I can’t tell you how much I looked forward to this class. It was the highlight of my week. Let’s be honest: cake, teenaged girls, my friend that I loved talking to, and frosting. It was everything good in life! We really did connect then. She had lost a lot of weight and seemed elusive about how she lost it. I suspected that something was off with her, but I wasn’t about to broach anything like that in our budding new friendship. I just waited and listened. One week, I got an email that she had left for Oklahoma where her family lived, and she was unsure of when she’d be back. I chalked it up to a family emergency. Little did I know… it was exactly that.

The year passed, summer came, and we started getting together outside of co-op and church. In those times the story of her sadness began to unfold. That’s when she told me she was moving to Louisiana. Broke my dang heart. Why had I waited for so long to bridge my life to hers? We had conversations that I had never had with a friend about things that I buried, things I had thought but couldn’t say out loud. In her own distress, she was unfiltered, which drew me out. Vulnerability creates space for vulnerability.

Before they left town, she and Bethany came over one last time. She brought 2 loaves of cinnamon bread from Costco, which I thought was so funny and sweet. One loaf she left on the counter, and the other she stuck in my freezer. I cried when they drove away. She wasn’t well. I knew it, but I couldn’t make her stay. I tried. Her marriage was in a bad way, and her heart was sick. So sick.

She came back to visit, and she and her husband had dinner with me and Dale. It started out really well; we were laughing, talking about food, kids, it was so fun. We had a great time. The second time we went out, they were back again for a work trip. It started out the same way, but this time it became volatile. Dale asked about their marriage. Her husband got quiet, and she got angry as Dale pressed, probably felt abandoned by me, as I sat uncomfortably by, not saying a word. This time when we left them, Dale and I agonized over how bad things were for them, especially being so far away.

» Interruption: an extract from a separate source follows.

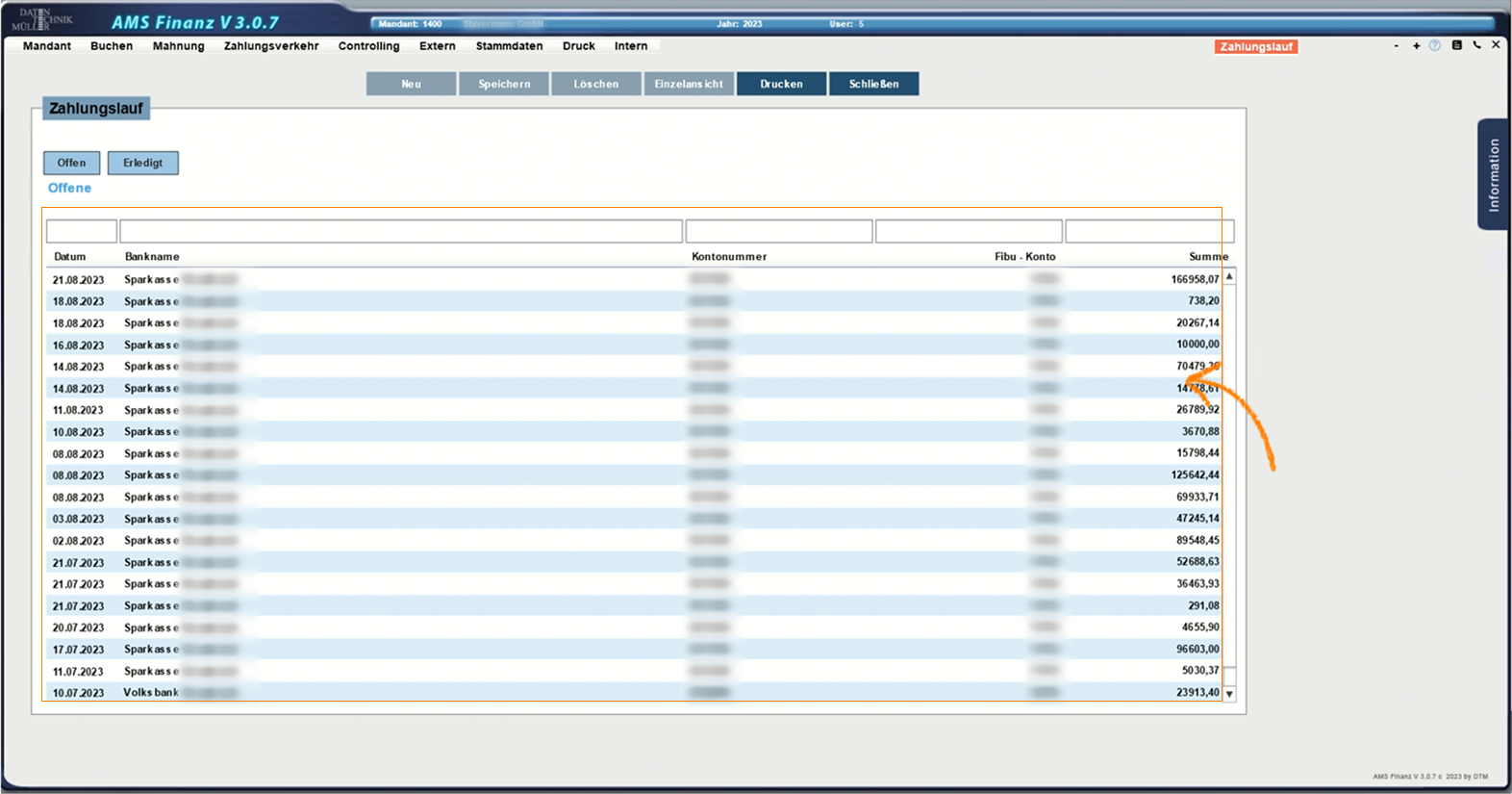Click the Schließen button
Viewport: 1512px width, 794px height.
click(x=873, y=84)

The next time she was in town, Bethany stayed with us, but when Charmayne came to pick her up, she seemed rushed and distracted. I came out to hug her, and she hurried to put Beth’s things in trunk and get back in the car. “Hi. You look pretty. Sorry about this,” she said as she flew past me. I stood there, sort of bewildered, and watched her drive away.

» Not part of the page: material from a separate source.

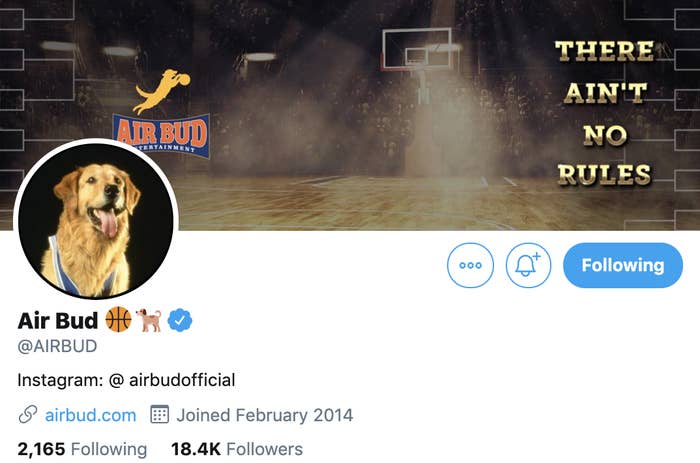This screenshot has width=700, height=463.
Task: Click the Instagram airbudofficial bio text
Action: coord(126,380)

The summer of 2016, on July 3rd, my daughter called me. It was a Sunday morning. We had driven to my mom’s for the weekend, and I was cleaning up breakfast dishes before we left for church.

“Mom?”
“Hi, Honey," It was unusual for her to call. "What’s wrong?”
“Mom, Bethany just called me. Charmayne died.”
“Wait… are you sure? What? What do you mean?” It seemed impossible. No. She had misunderstood.

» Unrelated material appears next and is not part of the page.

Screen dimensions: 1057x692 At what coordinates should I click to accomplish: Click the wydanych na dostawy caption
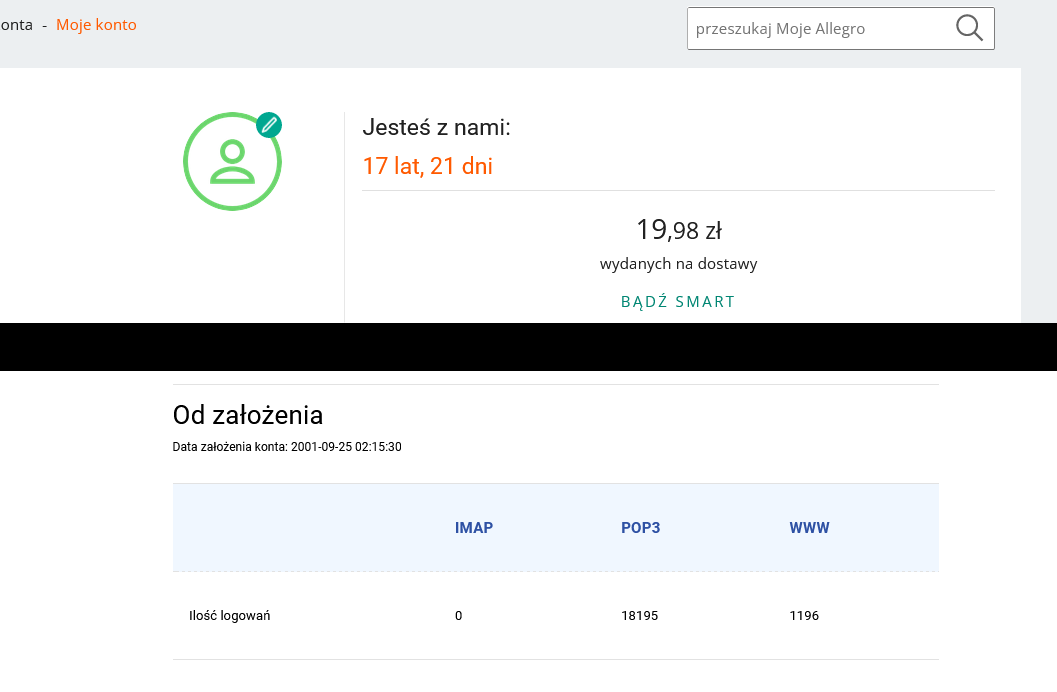[x=678, y=265]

I stared out the kitchen window at the flowering tree as she explained as many details as she could to help me understand. I felt like I had taken a blow to the stomach. It couldn't be real. I refused to believe it.

After that last dinner, she stopped returning my texts. I should have called her, but I didn’t. I was afraid she wouldn't answer. If she did answer, I was afraid of what she would say. I knew things were bad, worse than I’ve described here, for the sake of her dignity. But I didn’t call. Two days before she died, I had sent her a text.

“Charmayne, are you ok? I miss you. We’re still friends.”

I knew it probably fell on deaf ears, but I needed to keep knocking. We were still friends. I just didn’t know what to do.

Because of a terrible accident, my beautiful friend went home to Jesus. 

Her words ring in my ears every. single. day.

“I wish I would’ve spent more time on the things that mattered, like reading my Bible and praying. Those are the things that matter. Those are the only things that matter.”